## TEXT PROVIDED
AGRICULTURAL DEVELOPMENT OF BALOCHISTAN
PRESENT POSITION, PLANS AND POTENTIALS
M. R. CHAUDHRY
Feb 18 - 24, 2008
Balochistan, which has recently passed through great political turmoil, is the largest province of Pakistan, covering a vast area, measuring 347.190 square miles, equivalent to 34.720 million hectares. This accounts for 43 percent of the total area of Pakistan. Only 18.6 million hectares of land has been reported. Out of this only 4.6 percent i.e. 1.6 million hectares is under cultivation. It is the most sparsely populated province. Total population is around 7.5 million. Rural population is 85 percent, whose mainstay is agriculture and livestock. Iran and Afghanistan are in the west and north-west of Balochistan, the provinces of N.W.F.P. and Punjab are on its northern side, Sindh on its eastern side and Arabian Sea on the south. It has 832 kms common borders with Iran and 1160 kms with Afghanistan while Balochistan has 560 kms of coast commanding 1440 kilometers of Arabian Sea. Thus it guards the Gulf. Its geographical location makes it a strategic area, especially now because of the development of Gwadar Deep seaport. .
Balochistan is a land of contrasts so far its topography and landscape is concerned. It has lofty mountains, vast barren areas and lush green valleys, sunny beaches and Juniper clad of forests with extreme temperatures, 50 degree centigrade to 10 degree centigrade at Khan Mehtrazi. The average rainfall is 3 to 14 inches. Balochistan is a mineral rich province while it is popularly called "Fruit Garden of Pakistan" because of the production of the finest qualities of fruits.

## PROVIDED DATA
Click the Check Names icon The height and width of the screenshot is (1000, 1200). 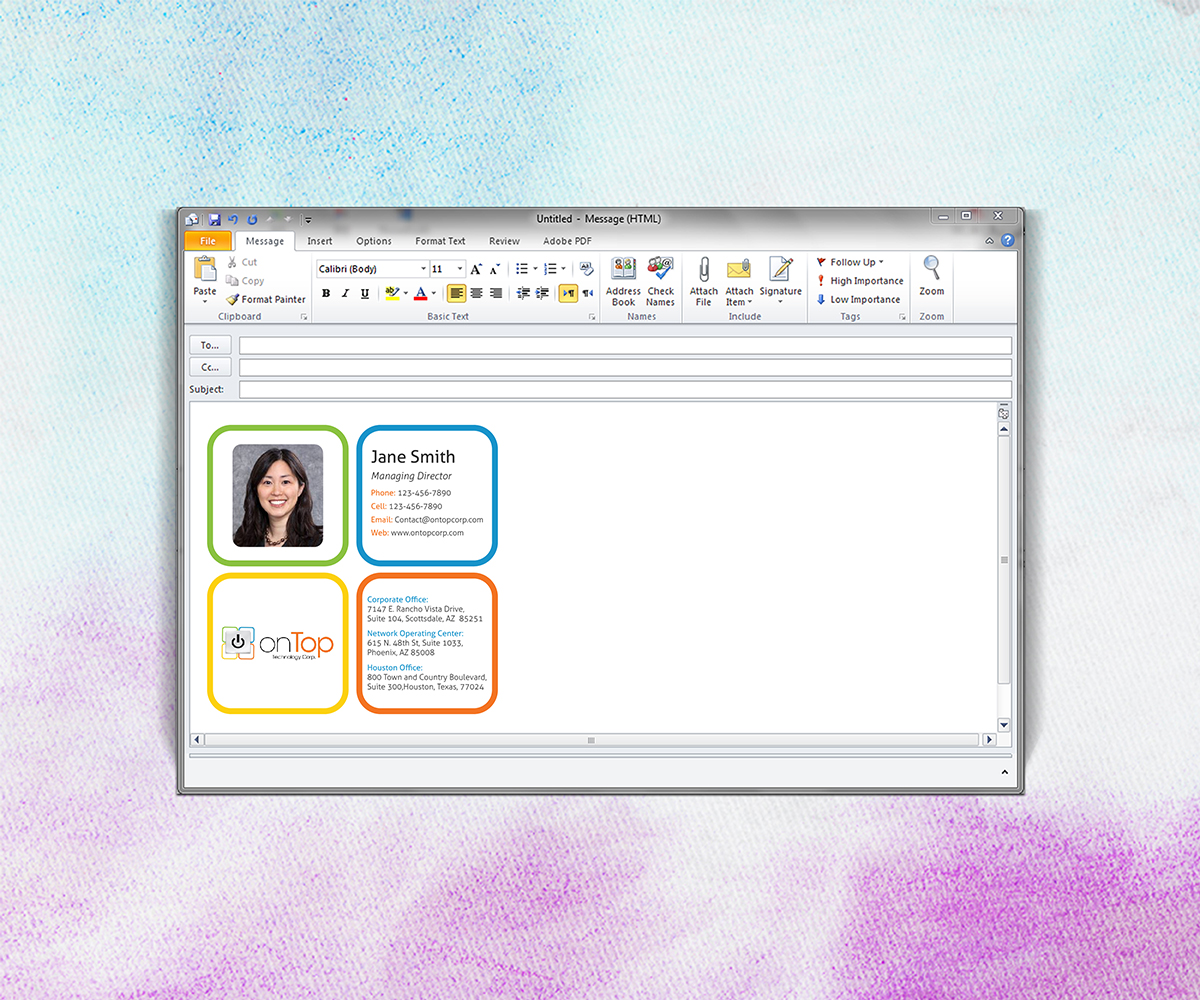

## EXERCISES TO COMPLETE
1 > According to the article on Balochistan's agriculture, what share of Pakistan's total area does the province cover?
2 > Carry the article on Balochistan's agricultural development forward from its last sentence.
The material plays no part in what follows.

## SET OF ANSWERS
1 > 43 percent

2 >
Climatic conditions are arid, ranging from dry hyper arid and temperate regions from cool temperature of tropical. There is scarcity of irrigation water. Still there is amazing crops variety. Mostly irrigated and un-irrigated horticulture is concentrated in highland of Balochistan rain-fed, Sailabi/Kjushkaba areas.
Agriculture is the mainstay of the population of the province, which provides employment to 60 percent of its population. Agriculture is in practice in 70 percent of the high land cultivated areas (0.395 million hectares), whereas only 3 percent area is irrigated, where barley and pulses are the main crops. About 1000 square miles of land in Nasirabad Division is canal irrigated. The rest of the land depends upon irrigation water by tube-wells, wells, karez (underground water channels), springs, weirs and rains. Even without fertilizer per hectare yield of wheat in the rain-fed areas of Balochistan is the highest in the country because the lands are mostly virgin containing most of the nutrients to boost crops. Annual wheat production is about 300,000 tons.
Organic Farming: Balochistan is superlatively suitable province for organic farming as farmers, being resource-poor, seldom use chemical fertilizers and sprays and the land of the province is mostly virgin containing all the requisite nutrients, which befit this type of farming. Organic farming in the production of fruit and vegetables as well as for the major crops like wheat, rice, cotton etc. would prove a bonanza for the farmers as organic food fetches higher and better prices and is in high demand in big cities and towns of Pakistan and more so in the West because of its benefit for the health of consumers and environmental security.
Present land use statistics (source Agriculture Statistic of Balochistan 1996-97):
Area not available for cultivation (58.6%)
Cultivable waste (25.1%)
Fallows (6.5%) fallow
Total geographical area
Methods of irrigation include tube wells, Persian wells, karez (underground water channels ñ a great novelty as an irrigation system), springs, weirs, rains, dams and canals.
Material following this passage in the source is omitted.